Presque Isle tears down condemned house with history of police calls

3 months ago

PRESQUE ISLE, Maine — Demolition crews have torn down a condemned residential building with a history of incidents involving police.

The building at 5 Verone St., formerly owned by Presque Isle resident Jean Simpson, had recently been acquired by the city of Presque Isle for back taxes of $4,800, according to Presque Isle Financial Director Brad Turner. 

The two-story wooden house with a one-story addition was condemned and taken over by the city two months ago due to code violations involving its water and sewer system, said Presque Isle Code Enforcement Officer Tim St. Peter. The water froze in the pipes last winter and had to be shut off, which was why the home was deemed uninhabitable and torn down on Wednesday.

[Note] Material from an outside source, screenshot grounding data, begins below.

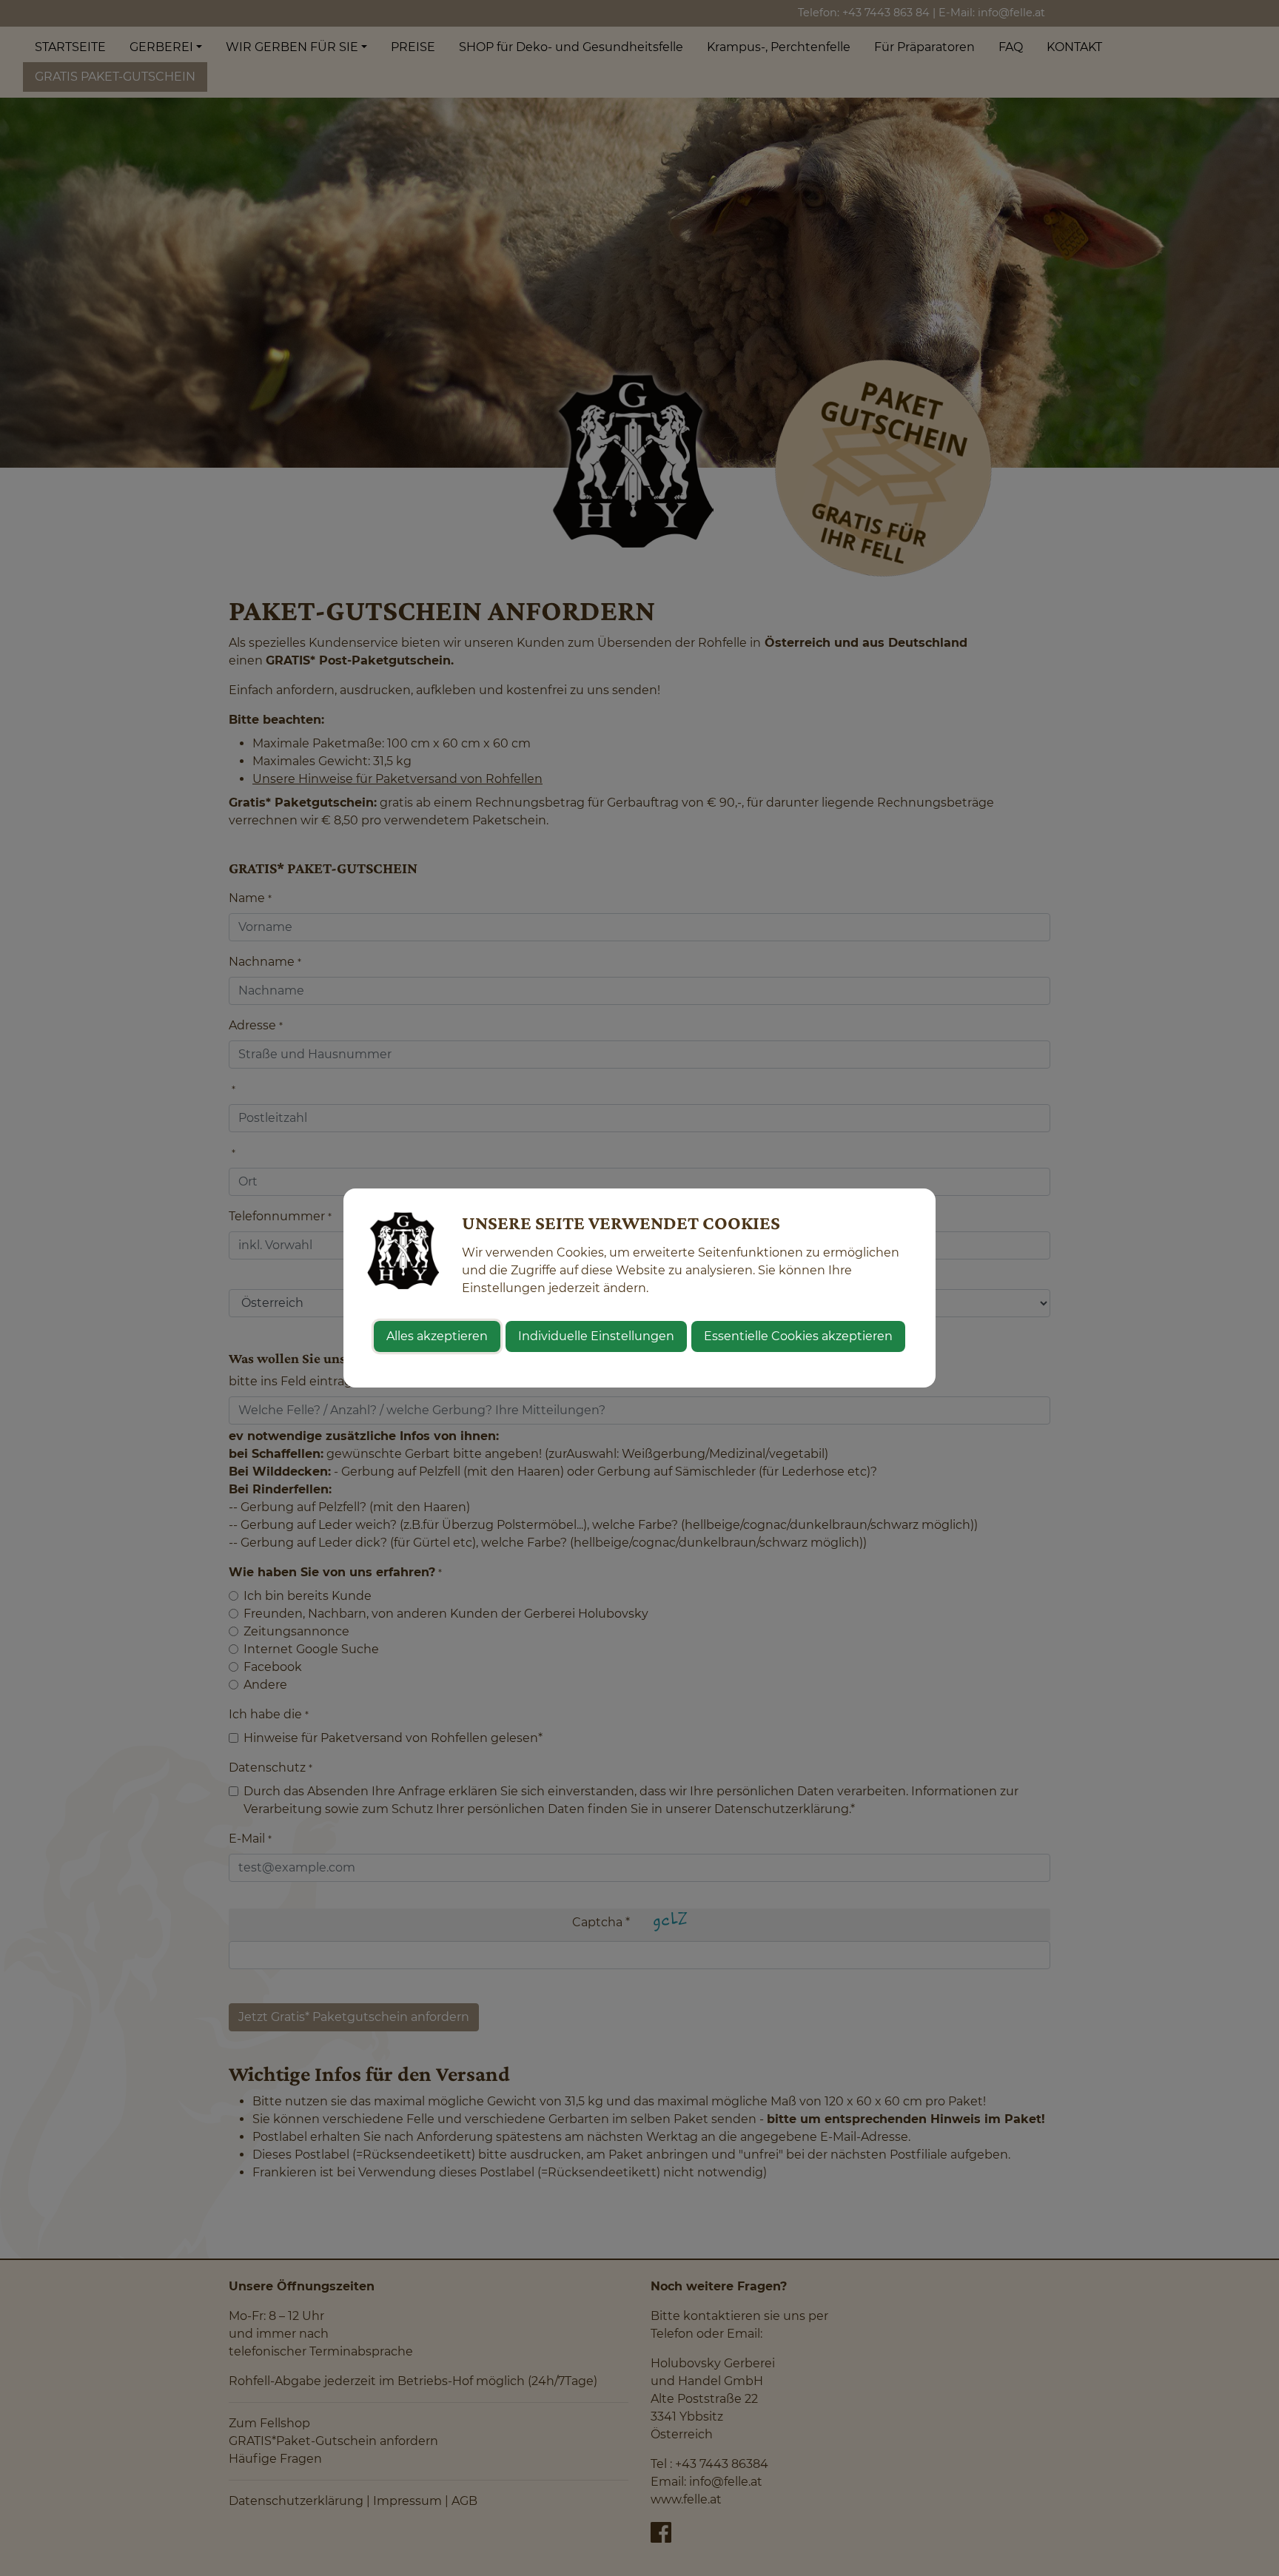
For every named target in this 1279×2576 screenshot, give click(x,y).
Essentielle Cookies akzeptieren (798, 1336)
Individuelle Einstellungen (596, 1336)
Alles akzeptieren (437, 1336)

“Typically the property owner will fix [the water and sewer issues] and get it out of the condemned status,” St. Peter said. “This one was a little bit different.”

Five people were living in the residence and were able to arrange times to get their belongings out of the building, St. Peter said. The displaced people went to live with friends or relatives in surrounding towns. They had tried to fix the water and sewer violations, he said.

Simpson is also now living with relatives, St. Peter said.

There were multiple calls to police involving the residence this year, including reports of domestic disturbance, burglary, and trespassing, according to Presque Isle Police Department service call records.

The lot the residential home sat on is just over a third of an acre and will be put on the market at a date yet to be determined.